De Broglie Wavelength of an electron

[Janet]

1. The velocity of the electron in the ground state of the hydrogen atom is 2.6 x 10^8 m/s. What is the wavelength of this electron in meters?2. De Broglie's equation: lamda = h/p
p=mv

The Attempt at a Solution

...

(6.626 x 10^-34) / (2.6 x 10^8 x 9.11 x 10^-31)

= 2.798 x 10^-12 meters

This isn't the right answer...obviously...[/B]

 

[e.bar.goum]

Quickly (sorry, posting and running), and with wolfram alpha, I get 1.7 * 10^-12 m. Which doesn't sound too far off to me (and neither does your answer), considering 2.6 * 10^8 m/s is about 500 keV of kinetic energy for an electron.

Why do you suspect your answer wrong?

 

[Simon Bridge]

Is the electron relativistic enough to make a difference?
Is the wavelength consistent with DeBroglie's hypothesis about the allowed energies of the electron?

 

[ehild]

1. The velocity of the electron in the ground state of the hydrogen atom is 2.6 x 10^8 m/s. What is the wavelength of this electron in meters?
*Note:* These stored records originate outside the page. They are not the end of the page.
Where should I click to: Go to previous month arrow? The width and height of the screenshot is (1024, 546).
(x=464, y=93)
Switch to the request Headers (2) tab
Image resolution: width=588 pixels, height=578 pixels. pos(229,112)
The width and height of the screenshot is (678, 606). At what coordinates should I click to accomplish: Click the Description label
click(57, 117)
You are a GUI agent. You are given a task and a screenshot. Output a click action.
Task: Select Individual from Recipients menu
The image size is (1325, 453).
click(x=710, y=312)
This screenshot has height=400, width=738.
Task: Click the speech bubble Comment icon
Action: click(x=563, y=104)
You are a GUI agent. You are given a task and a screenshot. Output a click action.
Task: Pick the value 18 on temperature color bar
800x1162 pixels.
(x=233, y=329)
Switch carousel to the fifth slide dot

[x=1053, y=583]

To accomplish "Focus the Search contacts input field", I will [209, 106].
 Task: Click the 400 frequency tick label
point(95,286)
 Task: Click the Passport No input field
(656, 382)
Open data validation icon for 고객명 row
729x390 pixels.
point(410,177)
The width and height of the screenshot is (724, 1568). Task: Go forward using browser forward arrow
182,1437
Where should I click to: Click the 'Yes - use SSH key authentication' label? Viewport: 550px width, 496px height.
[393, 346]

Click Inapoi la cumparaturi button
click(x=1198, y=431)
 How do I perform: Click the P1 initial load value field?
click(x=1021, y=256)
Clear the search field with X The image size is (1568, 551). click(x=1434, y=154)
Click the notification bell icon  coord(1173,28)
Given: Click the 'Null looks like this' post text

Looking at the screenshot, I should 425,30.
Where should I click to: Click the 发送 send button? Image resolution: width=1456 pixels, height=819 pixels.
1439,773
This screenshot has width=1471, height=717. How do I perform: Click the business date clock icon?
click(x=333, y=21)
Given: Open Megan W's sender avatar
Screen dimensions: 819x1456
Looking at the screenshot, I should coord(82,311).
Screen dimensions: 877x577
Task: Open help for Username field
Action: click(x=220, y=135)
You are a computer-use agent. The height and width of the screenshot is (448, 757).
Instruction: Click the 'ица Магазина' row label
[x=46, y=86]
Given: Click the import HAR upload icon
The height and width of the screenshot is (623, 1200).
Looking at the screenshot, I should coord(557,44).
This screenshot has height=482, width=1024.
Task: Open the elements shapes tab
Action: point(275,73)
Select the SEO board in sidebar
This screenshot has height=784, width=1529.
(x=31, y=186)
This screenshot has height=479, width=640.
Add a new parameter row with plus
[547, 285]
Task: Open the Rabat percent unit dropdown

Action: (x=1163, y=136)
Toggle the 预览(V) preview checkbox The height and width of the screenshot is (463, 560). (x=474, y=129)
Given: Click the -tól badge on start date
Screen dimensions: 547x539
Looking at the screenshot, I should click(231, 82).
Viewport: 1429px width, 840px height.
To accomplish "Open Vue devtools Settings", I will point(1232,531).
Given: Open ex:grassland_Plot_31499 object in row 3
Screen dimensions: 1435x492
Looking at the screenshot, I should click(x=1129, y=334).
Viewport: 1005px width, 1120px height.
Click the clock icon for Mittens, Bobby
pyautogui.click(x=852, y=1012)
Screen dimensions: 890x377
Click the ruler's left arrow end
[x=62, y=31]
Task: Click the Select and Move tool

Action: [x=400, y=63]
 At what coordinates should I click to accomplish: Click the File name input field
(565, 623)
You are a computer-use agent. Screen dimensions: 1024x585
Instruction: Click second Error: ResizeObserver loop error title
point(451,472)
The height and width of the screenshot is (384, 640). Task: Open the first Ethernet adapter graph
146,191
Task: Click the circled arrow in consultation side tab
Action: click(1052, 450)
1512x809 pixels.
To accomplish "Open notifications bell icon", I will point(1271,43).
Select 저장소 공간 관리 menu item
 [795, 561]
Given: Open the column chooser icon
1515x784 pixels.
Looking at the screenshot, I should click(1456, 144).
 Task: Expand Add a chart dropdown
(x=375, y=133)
Check the problem text. The speed of the electron is much less than the speed of light in the ground state of the H atom.

ehild

 

[HalfLostAndSearching]

There seems to be a mistake in the calculation. The correct equation to use for the de Broglie wavelength of an electron is λ = h/mv, where h is Planck's constant, m is the mass of the electron, and v is its velocity. Therefore, the correct calculation would be:

λ = (6.626 x 10^-34 m^2 kg/s) / (9.11 x 10^-31 kg) * (2.6 x 10^8 m/s)

= 2.42 x 10^-10 meters

This result is in agreement with the expected de Broglie wavelength for an electron in the ground state of a hydrogen atom. It is important to note that the de Broglie wavelength is a fundamental property of particles, and it can provide insight into their wave-like nature. In this case, the short wavelength of the electron suggests that it has a high probability of being found near the nucleus of the hydrogen atom.